In our world, selfishness and sin are often glorified and glamorized - not always, but often. This is why the Bishop Emeritus of Rome, Benedict, in his second Encyclical Letter, called the Last Judgment a motive for hope more than for fear. The Christian believes in God's promise that even if justice is not always or completely fulfilled here on earth, it will be fulfilled at the end of history. And so, our efforts to do the right thing, to serve those in need, to be merciful and forgiving, to control and channel our selfish tendencies - all these efforts, which can be so costly and painful here on earth, are worth it. With them we are building up an eternal kingdom; the rewards of true success will never be lost.
Here is how Benedict explains it:
"The image of the Last Judgment is not primarily an image of terror, but an image of hope... it is an image that evokes responsibility... God is justice and creates justice. This is our consolation and our hope. And in his justice there is also grace... Grace does not cancel out justice. It does not make wrong into right. It is not a sponge which wipes everything away, so that whatever someone has done on earth ends up being of equal value... Evildoers, in the end, do not sit at table at the eternal banquet beside their victims without distinction, as though nothing had happened".
So even if our efforts for true, everlasting success are not rewarded very much here and now, they are still the best investment we can make with our time, talent, and treasure.
Here's how Mother Teresa put it:
"At the end of our lives, we will not be judged by how many diplomas we have received, how much money we have made or how many great things we have done.
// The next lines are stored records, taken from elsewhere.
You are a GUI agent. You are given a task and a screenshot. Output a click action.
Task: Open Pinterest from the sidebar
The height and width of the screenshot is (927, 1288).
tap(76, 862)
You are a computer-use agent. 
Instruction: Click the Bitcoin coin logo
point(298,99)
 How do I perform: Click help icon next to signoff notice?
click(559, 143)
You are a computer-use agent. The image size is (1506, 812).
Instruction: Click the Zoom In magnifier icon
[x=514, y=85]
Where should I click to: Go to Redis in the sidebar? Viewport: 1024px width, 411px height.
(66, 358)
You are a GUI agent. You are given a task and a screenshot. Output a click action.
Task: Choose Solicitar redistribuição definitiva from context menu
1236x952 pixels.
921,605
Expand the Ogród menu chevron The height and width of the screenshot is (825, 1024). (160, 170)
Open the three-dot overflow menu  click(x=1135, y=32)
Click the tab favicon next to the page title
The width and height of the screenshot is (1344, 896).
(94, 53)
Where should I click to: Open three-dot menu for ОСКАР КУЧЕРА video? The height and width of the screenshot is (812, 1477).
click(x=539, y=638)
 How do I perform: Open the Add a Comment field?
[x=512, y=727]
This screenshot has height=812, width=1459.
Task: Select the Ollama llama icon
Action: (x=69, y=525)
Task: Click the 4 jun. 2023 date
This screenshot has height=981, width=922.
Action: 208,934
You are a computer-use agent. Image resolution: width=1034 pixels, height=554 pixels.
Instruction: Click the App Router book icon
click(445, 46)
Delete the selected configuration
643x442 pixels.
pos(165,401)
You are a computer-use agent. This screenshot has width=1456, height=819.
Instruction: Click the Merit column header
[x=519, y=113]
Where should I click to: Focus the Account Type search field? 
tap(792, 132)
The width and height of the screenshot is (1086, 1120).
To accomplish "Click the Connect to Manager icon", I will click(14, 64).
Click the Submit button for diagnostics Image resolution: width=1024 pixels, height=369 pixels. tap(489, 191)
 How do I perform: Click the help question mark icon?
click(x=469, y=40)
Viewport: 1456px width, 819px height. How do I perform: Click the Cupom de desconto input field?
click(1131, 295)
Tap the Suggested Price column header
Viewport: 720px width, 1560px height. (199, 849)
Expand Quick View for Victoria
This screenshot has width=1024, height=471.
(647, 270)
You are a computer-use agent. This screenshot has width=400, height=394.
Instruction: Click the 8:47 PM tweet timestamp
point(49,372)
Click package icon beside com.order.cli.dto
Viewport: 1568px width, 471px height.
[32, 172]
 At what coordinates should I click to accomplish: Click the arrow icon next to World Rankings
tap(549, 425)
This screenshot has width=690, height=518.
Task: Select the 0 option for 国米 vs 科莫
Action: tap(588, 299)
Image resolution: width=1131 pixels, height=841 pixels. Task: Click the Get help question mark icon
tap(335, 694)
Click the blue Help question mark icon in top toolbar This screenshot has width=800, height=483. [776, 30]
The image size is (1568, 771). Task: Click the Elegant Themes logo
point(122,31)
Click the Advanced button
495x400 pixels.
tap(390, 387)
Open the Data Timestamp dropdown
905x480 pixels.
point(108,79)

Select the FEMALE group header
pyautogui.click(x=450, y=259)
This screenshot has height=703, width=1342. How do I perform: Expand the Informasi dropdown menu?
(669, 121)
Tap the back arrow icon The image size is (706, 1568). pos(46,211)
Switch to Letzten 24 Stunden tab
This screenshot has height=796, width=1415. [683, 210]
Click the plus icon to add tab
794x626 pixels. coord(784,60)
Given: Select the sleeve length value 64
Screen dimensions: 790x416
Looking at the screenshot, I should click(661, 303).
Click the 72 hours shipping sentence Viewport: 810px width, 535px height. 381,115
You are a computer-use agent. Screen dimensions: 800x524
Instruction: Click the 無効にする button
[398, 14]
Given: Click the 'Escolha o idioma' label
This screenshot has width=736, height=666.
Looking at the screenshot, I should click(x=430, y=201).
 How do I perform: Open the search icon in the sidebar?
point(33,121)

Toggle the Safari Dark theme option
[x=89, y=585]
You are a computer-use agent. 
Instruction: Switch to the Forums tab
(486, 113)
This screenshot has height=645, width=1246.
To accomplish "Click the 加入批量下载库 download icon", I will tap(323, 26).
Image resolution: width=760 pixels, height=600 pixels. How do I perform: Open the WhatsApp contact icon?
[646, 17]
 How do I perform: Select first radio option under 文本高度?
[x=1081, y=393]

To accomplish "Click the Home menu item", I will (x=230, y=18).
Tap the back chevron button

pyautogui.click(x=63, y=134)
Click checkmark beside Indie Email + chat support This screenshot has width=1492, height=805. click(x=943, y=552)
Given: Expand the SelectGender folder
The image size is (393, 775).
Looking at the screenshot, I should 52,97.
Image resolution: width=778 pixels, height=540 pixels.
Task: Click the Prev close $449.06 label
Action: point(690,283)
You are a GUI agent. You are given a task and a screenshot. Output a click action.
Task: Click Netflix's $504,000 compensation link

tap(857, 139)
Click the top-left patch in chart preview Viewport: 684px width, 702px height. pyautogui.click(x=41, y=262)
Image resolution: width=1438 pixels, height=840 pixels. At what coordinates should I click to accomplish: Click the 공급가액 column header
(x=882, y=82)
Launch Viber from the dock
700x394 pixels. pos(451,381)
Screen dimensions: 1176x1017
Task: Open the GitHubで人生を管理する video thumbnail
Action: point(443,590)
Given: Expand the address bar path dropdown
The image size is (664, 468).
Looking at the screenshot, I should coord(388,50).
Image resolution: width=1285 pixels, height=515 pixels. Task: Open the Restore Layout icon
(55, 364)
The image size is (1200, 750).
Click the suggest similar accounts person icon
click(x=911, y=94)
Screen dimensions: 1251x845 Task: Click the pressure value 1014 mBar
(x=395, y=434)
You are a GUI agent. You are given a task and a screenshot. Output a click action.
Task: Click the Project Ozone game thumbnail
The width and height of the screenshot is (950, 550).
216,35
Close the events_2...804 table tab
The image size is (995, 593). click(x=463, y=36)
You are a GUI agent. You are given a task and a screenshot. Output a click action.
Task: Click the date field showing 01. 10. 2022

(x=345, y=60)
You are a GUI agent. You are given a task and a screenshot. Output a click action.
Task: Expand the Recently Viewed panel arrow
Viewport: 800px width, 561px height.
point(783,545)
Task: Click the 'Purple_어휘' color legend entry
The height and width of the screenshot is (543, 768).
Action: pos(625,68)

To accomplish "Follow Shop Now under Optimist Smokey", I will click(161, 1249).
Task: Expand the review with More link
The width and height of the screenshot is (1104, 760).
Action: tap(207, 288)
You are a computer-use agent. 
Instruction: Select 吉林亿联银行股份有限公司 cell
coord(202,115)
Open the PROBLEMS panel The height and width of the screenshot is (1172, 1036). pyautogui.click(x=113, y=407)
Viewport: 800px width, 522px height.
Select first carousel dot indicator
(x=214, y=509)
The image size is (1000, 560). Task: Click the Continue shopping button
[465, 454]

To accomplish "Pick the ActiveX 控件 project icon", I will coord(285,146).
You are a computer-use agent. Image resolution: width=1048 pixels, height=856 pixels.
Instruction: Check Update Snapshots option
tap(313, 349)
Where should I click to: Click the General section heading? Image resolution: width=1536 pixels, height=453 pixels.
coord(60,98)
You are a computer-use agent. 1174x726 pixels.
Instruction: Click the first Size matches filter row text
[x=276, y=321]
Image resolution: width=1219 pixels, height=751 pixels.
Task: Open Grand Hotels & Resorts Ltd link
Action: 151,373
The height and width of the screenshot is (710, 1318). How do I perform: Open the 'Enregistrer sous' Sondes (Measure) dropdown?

We will be judged by 'I was naked and you clothed me, I was sick and you visited me, I was in prison and you came to me'".
Learning this lesson well is the antidote to one of the most disturbing sentiments we can experience: envy.
Envy is a self-centered reaction to other people's successes, a reaction that fills us with anger and spite and makes us resent them. Envy doesn't just fill our own souls with anguish; it also leads to sins like destructive criticism, calumny, tale-bearing, and even violence. And it comes from thinking that if someone else succeeds in some visible way, then their victory is somehow my loss. If we conceive of success in an earthly way, there is a certain logic in this thinking.
If Joe gets the promotion, then Frank can't get it. If Martha wins the gold medal, then Matilda can't. When it comes to earthly achievements, success is, at least in part, exclusive. But when we measure success truly, the way Christ does, in terms of fulfilling our unique mission of loving and serving God as only we can, then envy is no longer logical.
The heart of our mission in the Church consists of deepening every day, through prayer and virtuous action, our friendship with Christ. But since every friendship is personal and unique, no one can "beat us" at it. No one else can know, love, and serve God in the exact same way that you can, because you are absolutely unique - that's how God made you.
In heaven, please God, each one of us will have a totally unique glory, because our friendship with Christ is totally unique. Adopting true, Christ-like success as our personal standard of success has many other benefits as well, but its being an antidote to envy is high on the list.
As we continue with this Mass, in which Jesus will renew his commitment to us, let's renew our commitment to him, and to his style of success.